Apache Iceberg 1.11.0 Release: Deletion Vectors, Variant Type, and V3 Maturity

The Apache Iceberg community has officially rolled out version 1.11.0, and it marks a massive architectural milestone. While prior releases laid the groundwork for the V3 specification, this release is the signal that these advanced features are hardened, stabilized, and ready for high-scale enterprise production.

If you are running large-scale data lakehouses, you are likely intimately familiar with the operational pain points of the past: positional delete bloat, the headache of semi-structured data performance, and rigid ecosystem file formats.

This release systematically targets those bottlenecks. Let's break down exactly what has changed under the hood, how it plays out in your Spark pipelines, and what it looks like in practice.
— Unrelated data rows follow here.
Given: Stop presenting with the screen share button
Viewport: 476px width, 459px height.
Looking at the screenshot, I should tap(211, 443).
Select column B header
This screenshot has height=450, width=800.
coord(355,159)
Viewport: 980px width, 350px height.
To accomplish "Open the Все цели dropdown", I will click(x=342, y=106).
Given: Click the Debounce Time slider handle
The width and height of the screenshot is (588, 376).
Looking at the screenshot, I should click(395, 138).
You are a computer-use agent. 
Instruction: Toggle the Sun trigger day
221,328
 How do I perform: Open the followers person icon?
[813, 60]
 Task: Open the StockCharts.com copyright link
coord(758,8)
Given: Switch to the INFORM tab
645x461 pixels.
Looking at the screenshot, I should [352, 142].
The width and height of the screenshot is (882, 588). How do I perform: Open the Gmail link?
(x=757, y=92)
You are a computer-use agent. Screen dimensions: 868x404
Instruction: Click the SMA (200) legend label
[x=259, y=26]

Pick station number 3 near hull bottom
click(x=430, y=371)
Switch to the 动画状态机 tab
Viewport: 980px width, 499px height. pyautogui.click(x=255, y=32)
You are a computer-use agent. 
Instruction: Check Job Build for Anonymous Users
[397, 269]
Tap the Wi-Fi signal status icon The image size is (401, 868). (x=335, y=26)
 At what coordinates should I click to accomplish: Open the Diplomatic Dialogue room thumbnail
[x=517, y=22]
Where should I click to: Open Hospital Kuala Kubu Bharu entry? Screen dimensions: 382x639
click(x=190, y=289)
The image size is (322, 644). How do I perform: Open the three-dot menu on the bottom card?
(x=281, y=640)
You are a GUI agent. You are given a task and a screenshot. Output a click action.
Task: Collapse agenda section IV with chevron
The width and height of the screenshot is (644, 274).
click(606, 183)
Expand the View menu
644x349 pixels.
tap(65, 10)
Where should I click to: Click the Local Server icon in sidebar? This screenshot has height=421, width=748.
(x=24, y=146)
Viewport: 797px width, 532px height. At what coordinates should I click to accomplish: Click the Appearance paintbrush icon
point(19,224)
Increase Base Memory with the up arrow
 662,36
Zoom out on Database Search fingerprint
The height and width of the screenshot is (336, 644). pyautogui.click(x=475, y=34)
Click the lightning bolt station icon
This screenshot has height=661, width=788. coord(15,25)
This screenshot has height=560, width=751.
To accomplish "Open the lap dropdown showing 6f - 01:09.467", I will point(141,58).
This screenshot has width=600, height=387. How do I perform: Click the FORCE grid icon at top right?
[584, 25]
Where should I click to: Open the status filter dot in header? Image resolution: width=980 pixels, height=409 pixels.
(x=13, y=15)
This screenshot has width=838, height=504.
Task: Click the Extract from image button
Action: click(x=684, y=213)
Deletion Vectors Ready for Prime Time

If you run high-frequency transactional workloads-like streaming ingest, CDC pipelines, or heavy MERGE INTO operations-on Iceberg v2 tables, you have probably run into the dreaded positional delete file accumulation problem.

In the traditional Merge-on-Read (MoR) model, every single row-level update or delete generates a positional delete file. Over time, a single data file can end up tied to dozens of small fractional delete files. At read time, Spark has to open, read, and cross-reference all of these files just to mask out the deleted rows. This causes painful query degradation and massive metadata overhead until a heavy compaction job can finally clean it up.

Iceberg 1.11.0 stabilizes Deletion Vectors (DVs) to eliminate this exact issue. Instead of writing separate, fragmented delete files, the engine utilizes a highly compressed Roaring bitmap stored within a Puffin file format.

There is a strict, clean 1:1 relationship between a data file and its corresponding deletion vector. When a row is deleted, the bitmap is updated directly. At read time, Spark applies this bitmap mask instantly, bypassing the file-open and search overhead entirely.

To put this to work in your Spark pipelines, you just need to ensure your table is explicitly leveraging the V3 capabilities. When configuring your tables in Spark SQL, you can set your write strategies to natively handle these row-level deletion vectors:

-- Create a production-ready V3 table with Deletion Vectors enabled
CREATE TABLE prod.logistics.orders (
    order_id BIGINT,
    customer_id STRING,
    status STRING,
    updated_at TIMESTAMP
) 
USING iceberg
TBLPROPERTIES (
    'format-version' = '3',
    'write.delete.mode' = 'merge-on-read',
    'write.update.mode' = 'merge-on-read',
    'write.delete.format' = 'puffin' -- Directs the engine to use Puffin for bitmap storage
);

When you execute standard operational queries, Spark manages the underlying Roaring bitmaps automatically without littering your S3 or ADLS storage paths with tiny files:

-- Spark executes this by modifying a single 1:1 Deletion Vector bitmap
MERGE INTO prod.logistics.orders target
USING staging.orders source
ON target.order_id = source.order_id
WHEN MATCHED THEN 
  UPDATE SET target.status = source.status, target.updated_at = source.updated_at;

Native Variant Type for Semi-Structured Data

Handling flexible JSON data in a data lake has always felt like a lose-lose tradeoff. You either store the JSON as a raw string-which keeps your schema completely flexible but forces the CPU to parse the full string for every single row during a query-or you completely flatten the schema, which breaks your downstream pipelines the second an upstream app changes a nested field.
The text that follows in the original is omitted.